ぼろぼろになった小さな車が、森の道をのろのろと走っていました。 「──ねぇ、師匠?」 ハンドルを握る、背の低いハンサムな男が言いました。 「何ですか。」 助手席に座っている、黒髪の女性がそれに答えました。 「俺らふたりで旅に出て、結構経ちましたけど。まだまだ旅を続けるつもりですか?」 「ええ。」 女性は答え、それから 「私は、ですが。」 と言いました。男はちらっと女性を見ます。 「俺ですか? そうですね、師匠が続けるならついていきますけど。」 「止めたいなら、」 女性は無表情で続けます。 「止めても構いませんよ。」 「師匠は止めないでしょ?」 「ええ。」 「俺を置いて、師匠はこの車でまた旅を続ける。俺には何も残らない。」 「分け前をくれと?」 「違いますよ、そう言いたいんじゃありません。」 男は笑って言います。 「──俺には思い出しか残らない。師匠との旅がただの記憶にしかならないなんて、俺には苦痛でしかないんですから。」 「なるほど。」 女性は短く答えます。 「だから、師匠が旅を続けるなら、俺はついていきます。」 「よく分かりました。稼ぎが減らないようで安心しました。」 「……さいで。」
しばらく森の中を走り続けて、またふいに男が言いました。 「師匠は、定住するつもりはあるんですか?」 女性はそれに対して、少し考えた後、 「さぁ。」 と、答えました。 「と、言うと?」 「あるのかもしれませんし、無いのかもしれません。今まで『定住』という考えが全く無かったもので。」 「師匠らしいですね。」 「そうですか?」 「そうですよ。」 男は笑います。 「まぁ、俺も似たようなもんですけどね。定住する気があるのか無いのか、さっぱり分かりません。」 「……あなたらしいですね。」 「そう思います?」 「ええ。」 女性はしばらく黙って、それから言いました。 「あなたは先ほど、私が旅を続けるなら、ついていくと言いましたね。」 「え? あぁ、はい。」 「私が旅を止めたら、あなたは?」 「師匠が旅を止めたら。」 男は首を傾げます。 「……考えてませんでした。続ける続けないばっかで、その先は全く。」 「……あなたらしいと思います。」 「そうですか?」 男はそう言った後、 「ん〜……やっぱりその場所に定住、かなぁ。」 「どうして?旅を続けないんですか?」 「いやぁ、だって。」 男は当たり前のように言います。 「師匠がいない旅なんて、寂しすぎるじゃないですか。」 「……………。」 「師匠ー?」 女性が急に黙り込んだので、男は女性を呼びました。 「……何でも、ありません。」 「?…そうですか。」 女性はその後、何かを考えているようでした。

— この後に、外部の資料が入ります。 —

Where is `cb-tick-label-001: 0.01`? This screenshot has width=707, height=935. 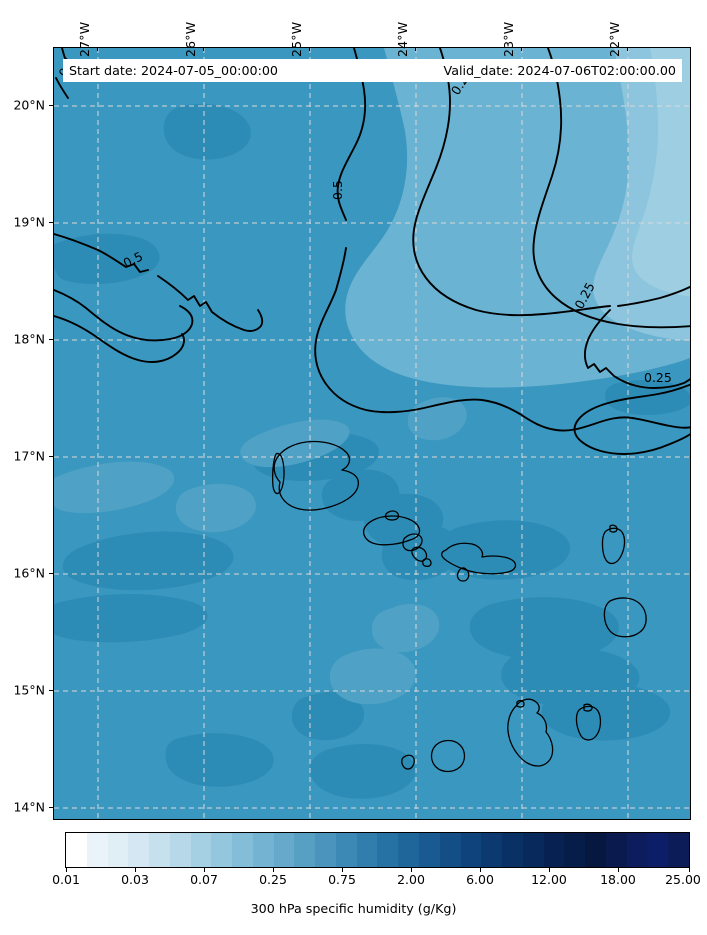
cb-tick-label-001: 0.01 is located at coordinates (66, 880).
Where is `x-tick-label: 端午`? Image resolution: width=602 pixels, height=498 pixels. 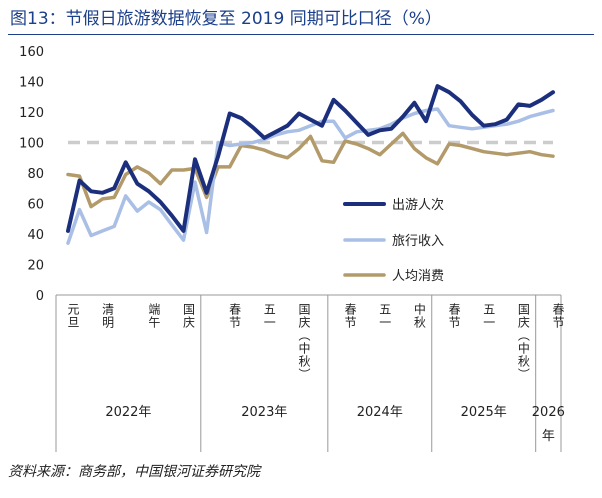 x-tick-label: 端午 is located at coordinates (154, 316).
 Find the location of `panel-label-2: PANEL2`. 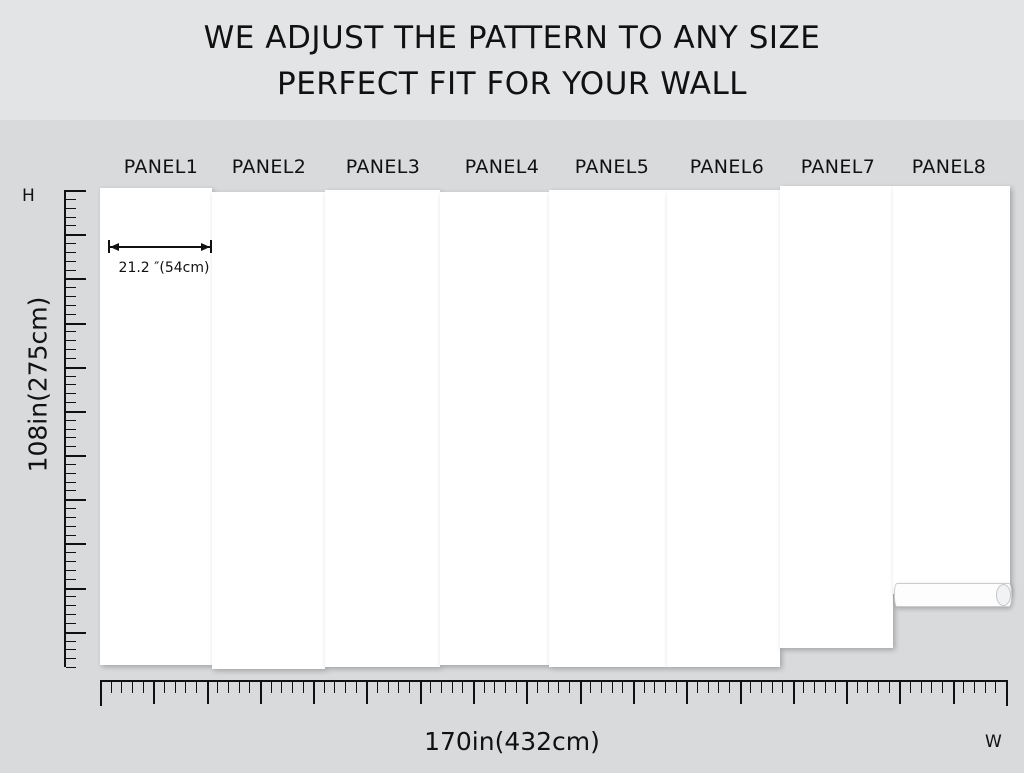

panel-label-2: PANEL2 is located at coordinates (269, 167).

「──お、もうそろそろですね。」 遠くに城壁が見えた時、男が言いました。女性はええ、と答えた後、しばらく黙って、それから 「……いつか、ずっと先だとは思いますが。」 と、淡々と言いました。 「何ですか?」 何の話か分からないまま、男は答えます。 「いつか、ずっと先だとは思いますが。……どこかに定住しようと思った時──その時、」 女性は一度言葉を切って、それから続けます。 「あなたが今のように一緒にいるなら、幸せだと思います。」 男はそれに目を見開いて、けれどもすぐに微笑みました。 「──そう、ですね。」 遠くの城壁に目を戻し、男は言いました。 「本当に、俺もそう思いますよ。」